* GOAL OF THE EXERCISE
If a line of the data below holds the word "agent", list it.

* INFORMATION
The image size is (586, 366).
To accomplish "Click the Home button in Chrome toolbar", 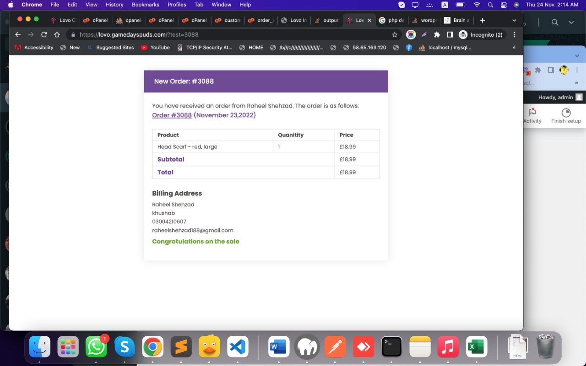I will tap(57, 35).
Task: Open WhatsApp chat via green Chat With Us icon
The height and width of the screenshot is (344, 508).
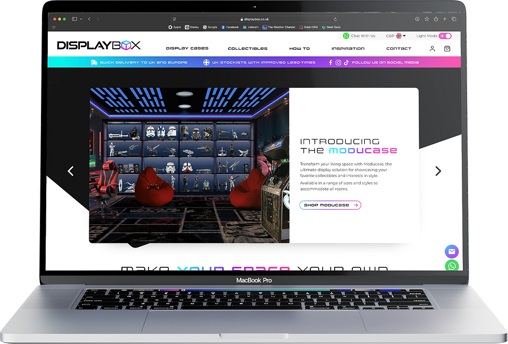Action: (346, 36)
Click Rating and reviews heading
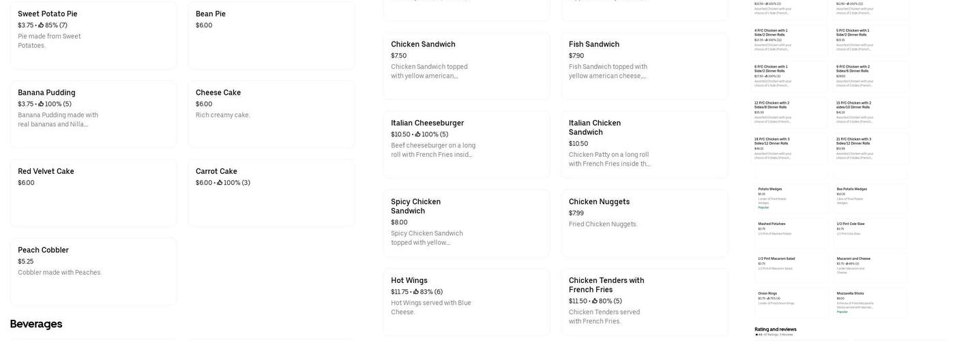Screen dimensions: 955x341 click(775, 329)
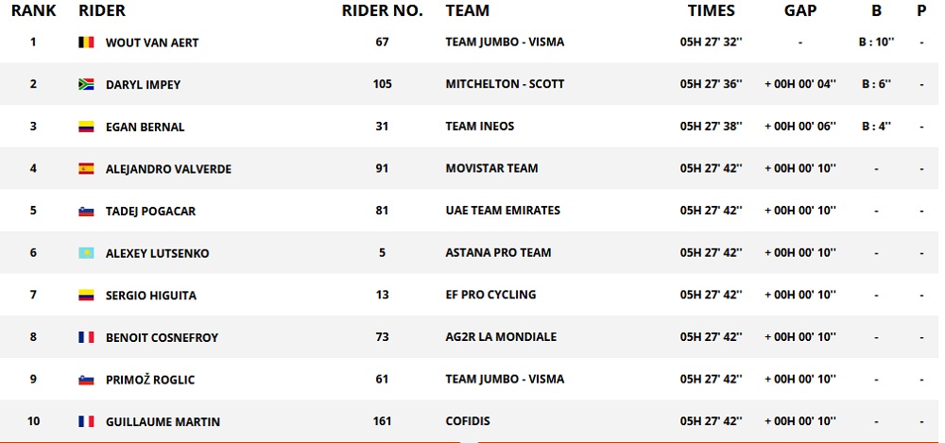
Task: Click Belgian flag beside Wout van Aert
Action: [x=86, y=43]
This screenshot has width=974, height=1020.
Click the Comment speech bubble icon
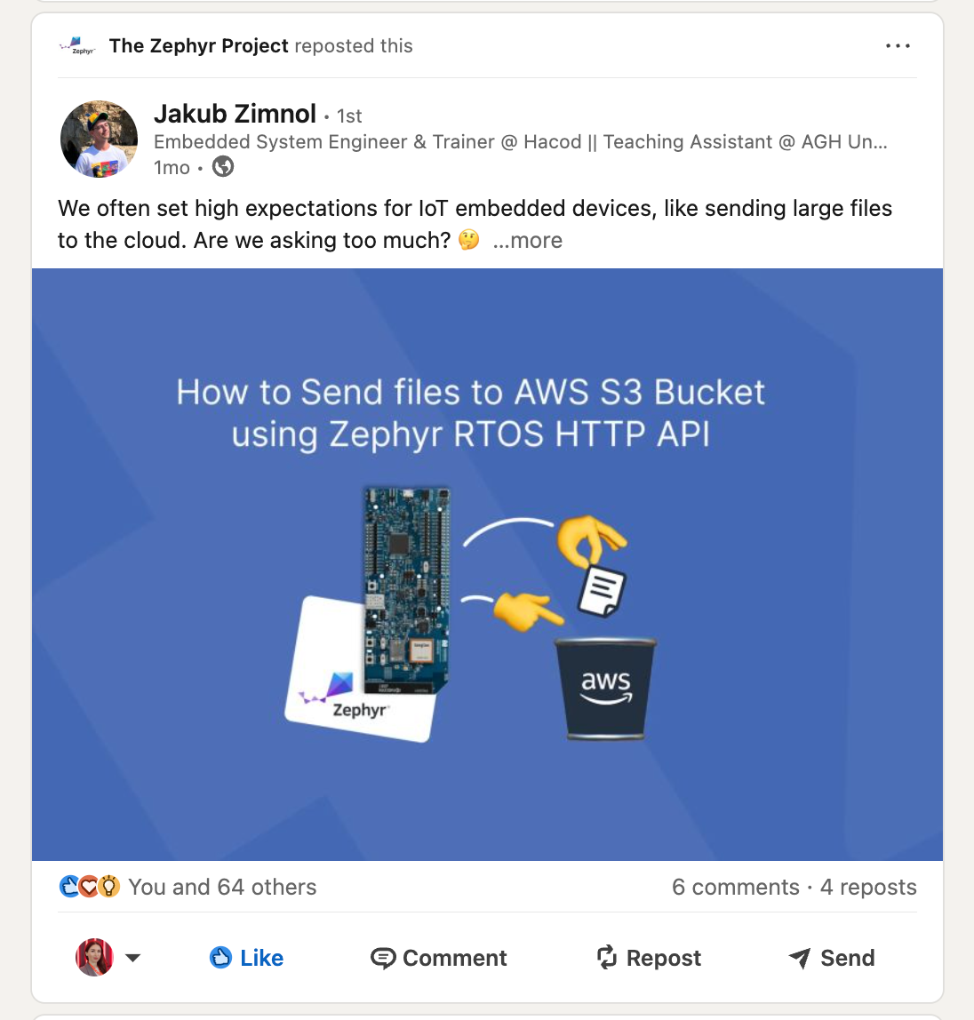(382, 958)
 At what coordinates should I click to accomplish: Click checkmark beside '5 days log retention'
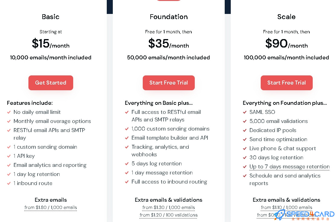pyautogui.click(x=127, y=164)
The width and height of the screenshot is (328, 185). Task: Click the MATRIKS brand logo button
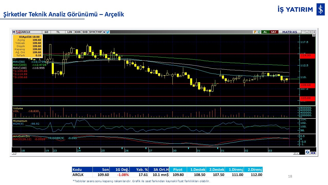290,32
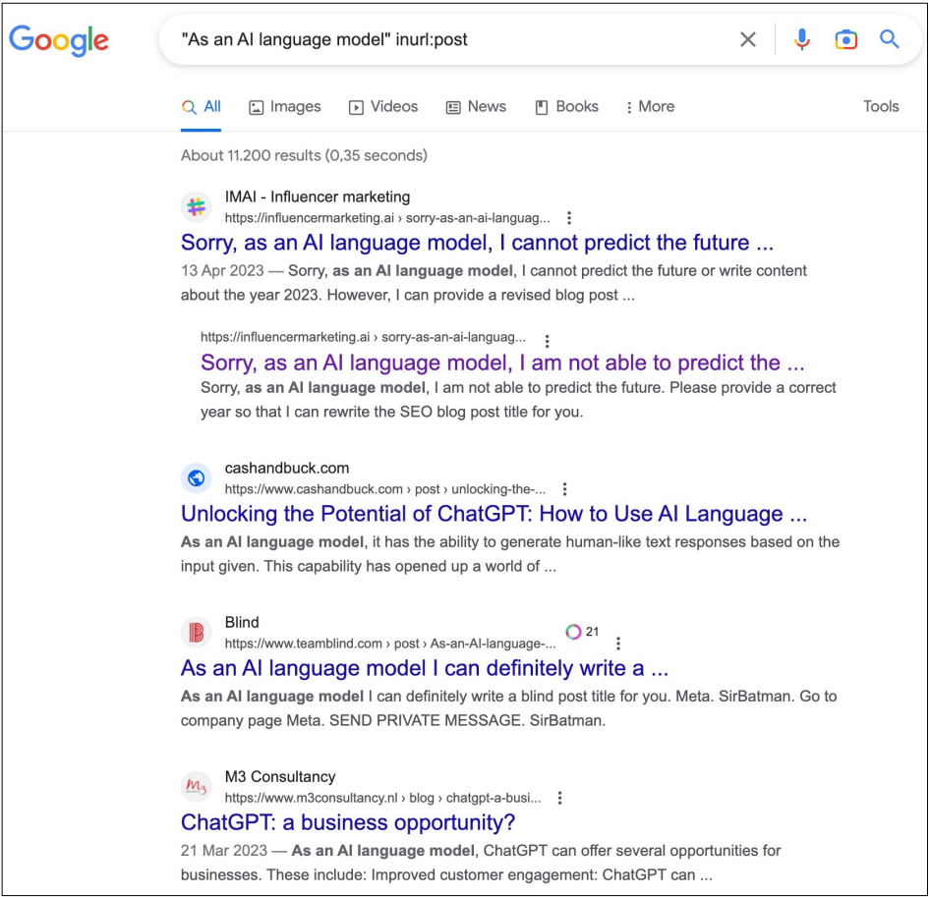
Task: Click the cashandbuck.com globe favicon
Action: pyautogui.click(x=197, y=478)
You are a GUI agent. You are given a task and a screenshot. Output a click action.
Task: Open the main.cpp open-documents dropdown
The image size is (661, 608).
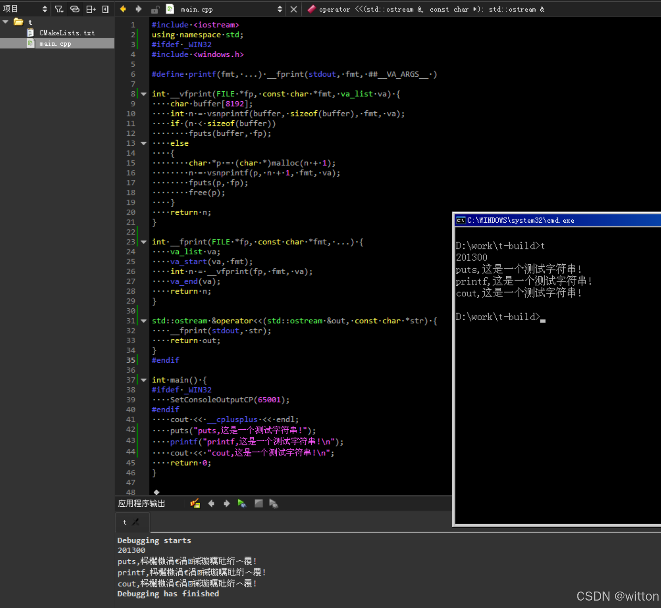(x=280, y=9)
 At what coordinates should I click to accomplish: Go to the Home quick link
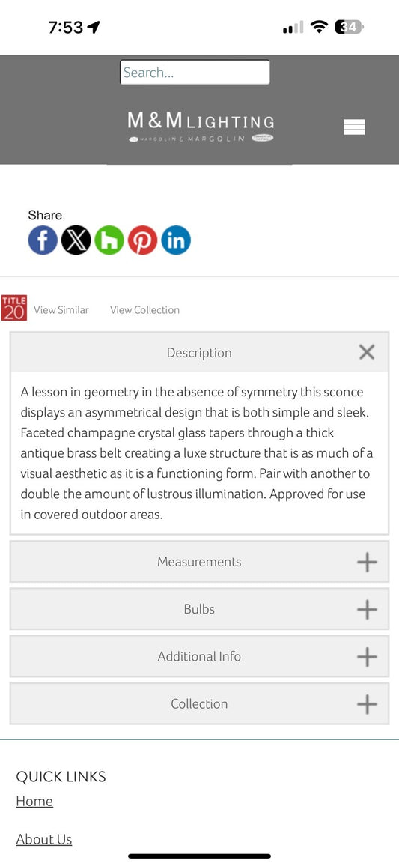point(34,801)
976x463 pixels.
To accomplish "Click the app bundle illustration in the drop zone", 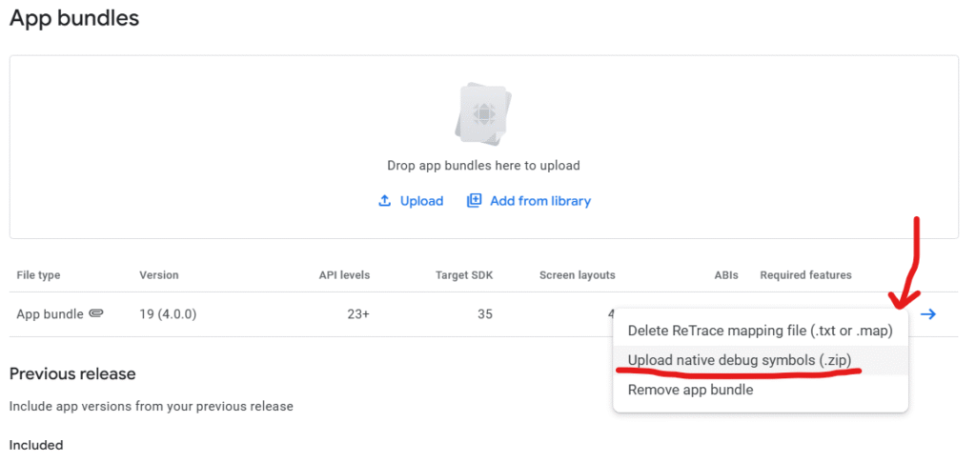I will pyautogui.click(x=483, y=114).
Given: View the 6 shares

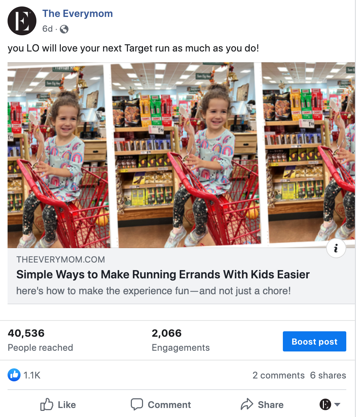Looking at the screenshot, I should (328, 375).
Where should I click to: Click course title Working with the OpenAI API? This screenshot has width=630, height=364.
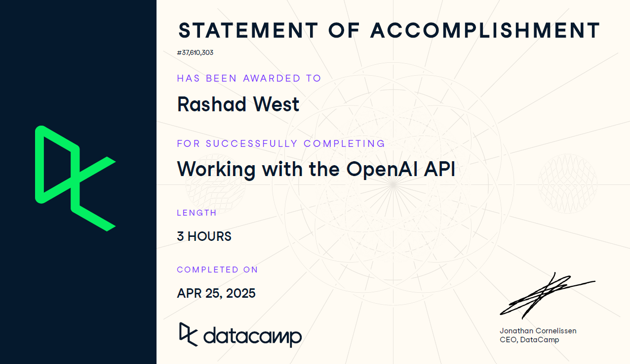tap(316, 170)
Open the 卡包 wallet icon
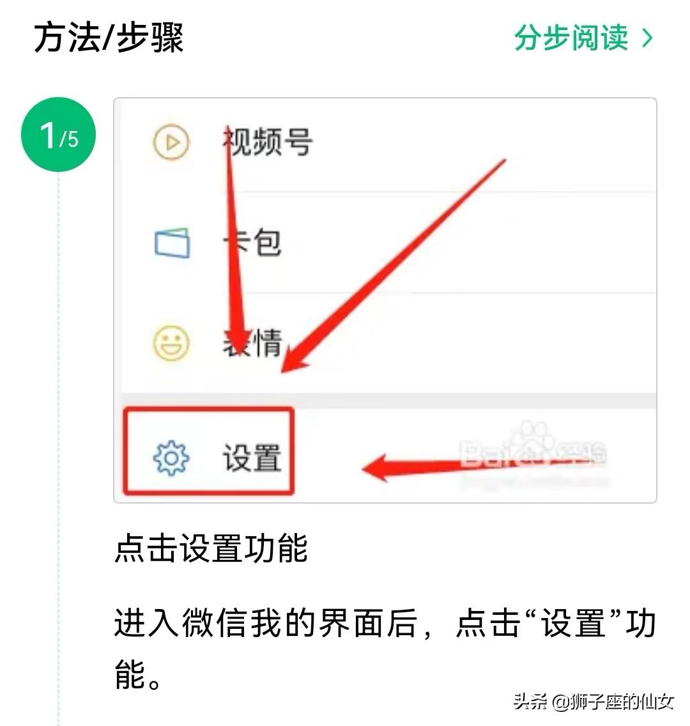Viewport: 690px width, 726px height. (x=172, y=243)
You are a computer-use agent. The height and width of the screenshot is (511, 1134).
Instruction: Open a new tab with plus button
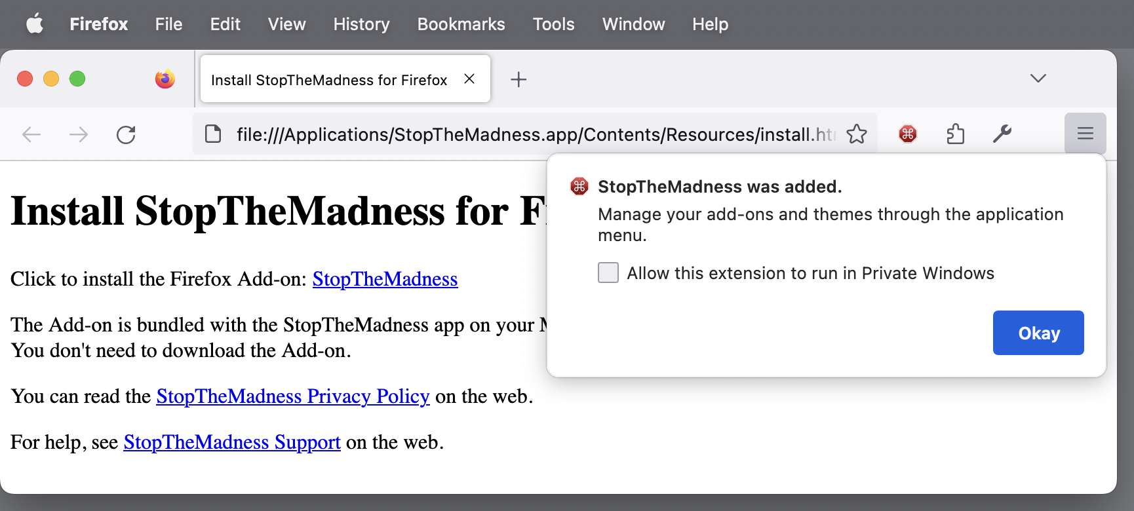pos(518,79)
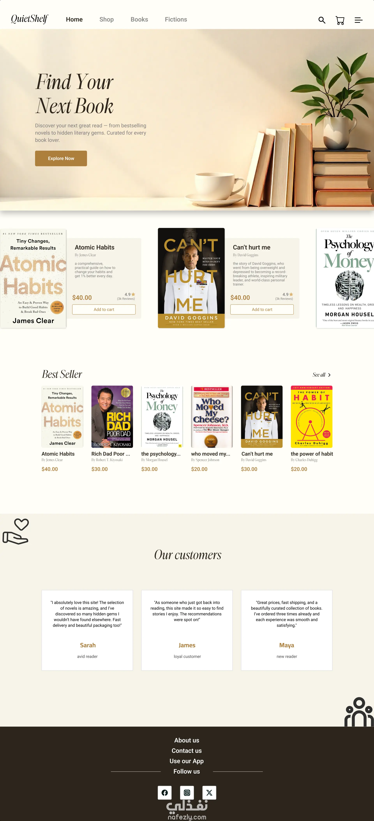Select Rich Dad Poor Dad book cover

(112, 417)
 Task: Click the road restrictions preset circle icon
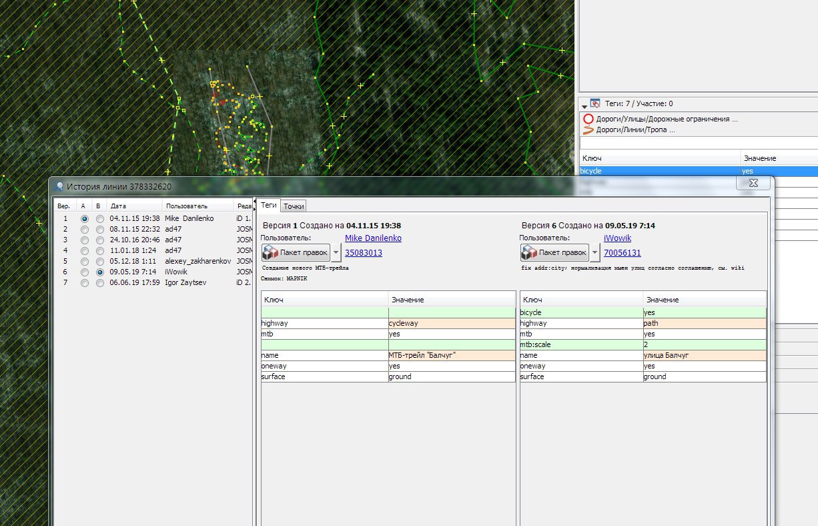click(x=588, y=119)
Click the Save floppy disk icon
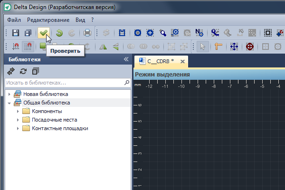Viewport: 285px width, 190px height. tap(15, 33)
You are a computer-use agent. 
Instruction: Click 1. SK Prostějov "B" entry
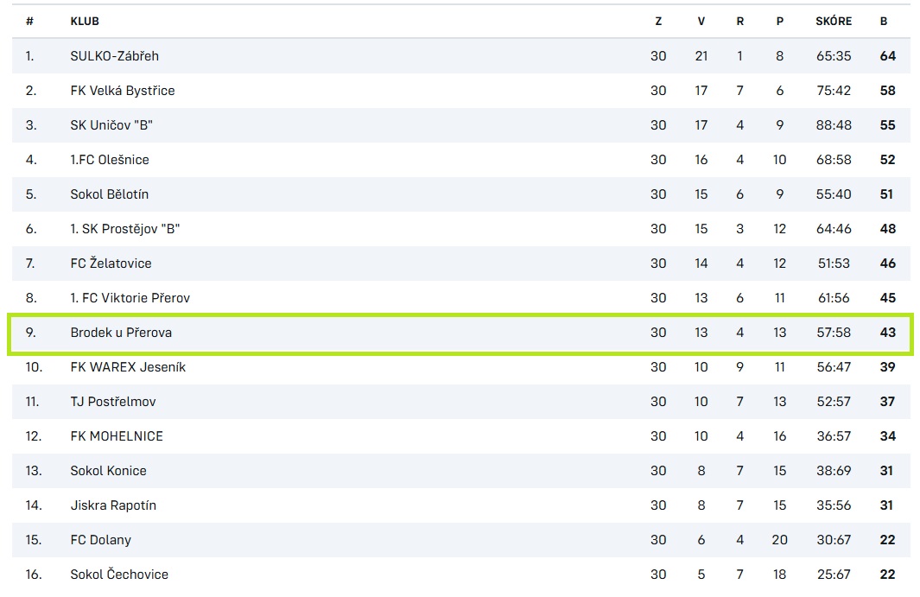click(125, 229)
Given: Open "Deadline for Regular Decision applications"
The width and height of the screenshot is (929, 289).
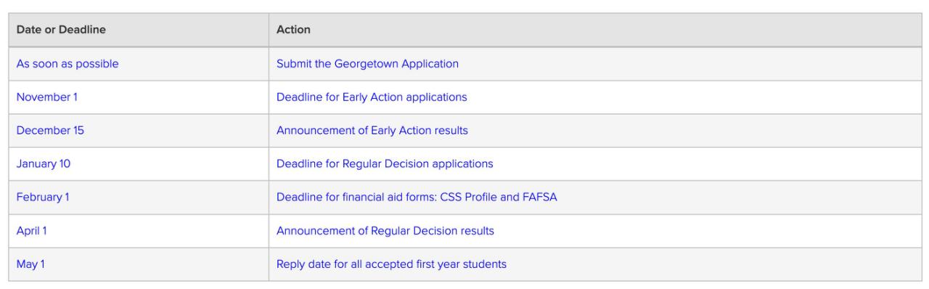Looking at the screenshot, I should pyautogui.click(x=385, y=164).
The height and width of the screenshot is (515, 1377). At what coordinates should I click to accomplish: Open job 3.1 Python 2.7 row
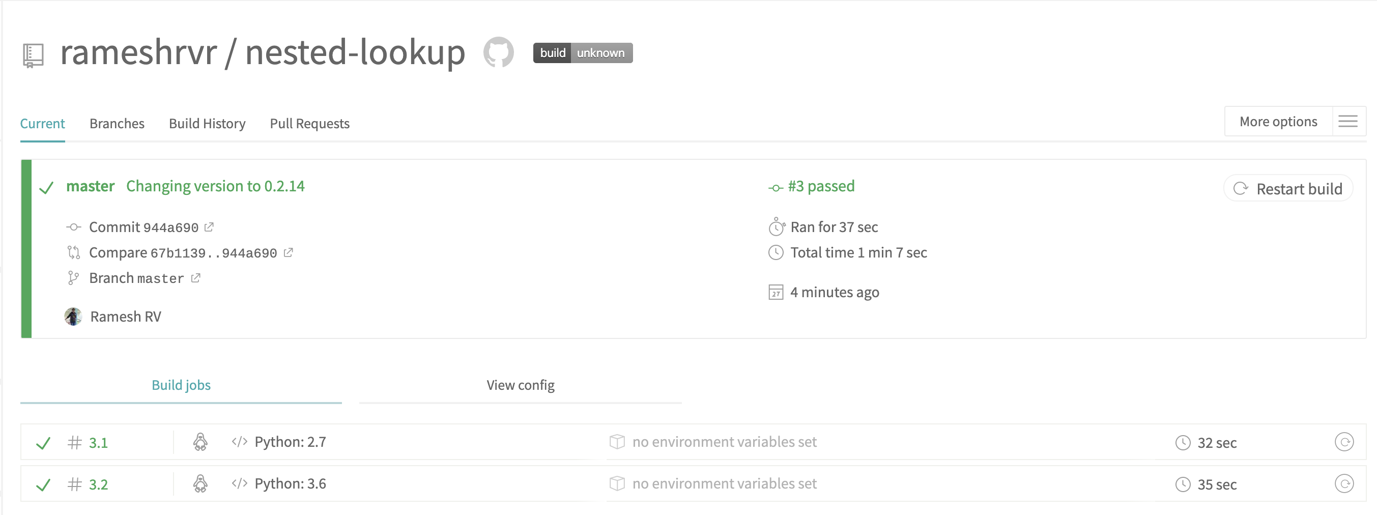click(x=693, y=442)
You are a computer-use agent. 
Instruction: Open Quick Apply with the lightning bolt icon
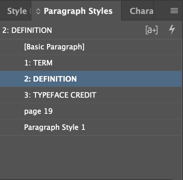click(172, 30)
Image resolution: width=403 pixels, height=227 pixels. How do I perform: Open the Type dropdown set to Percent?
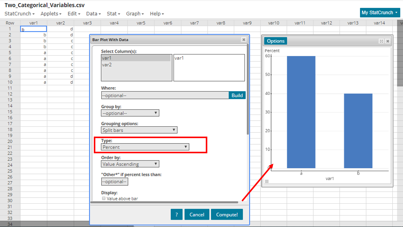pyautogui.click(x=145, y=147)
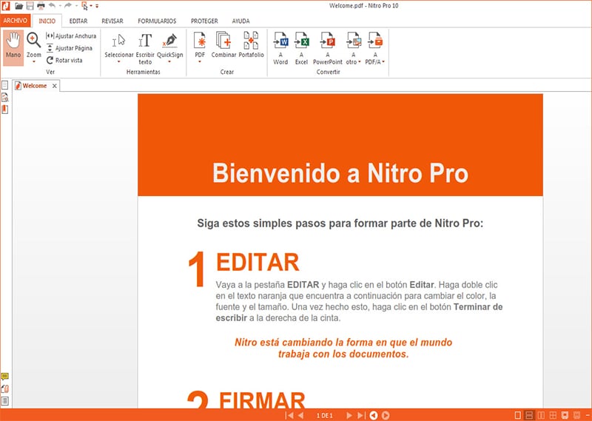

* RESULT OF THE TASK
You are a GUI agent. You are given a task and a screenshot. Output a click action.
You are a computer-use agent. The height and width of the screenshot is (511, 1134).
You are a computer-use agent. 
You are a computer-use agent. 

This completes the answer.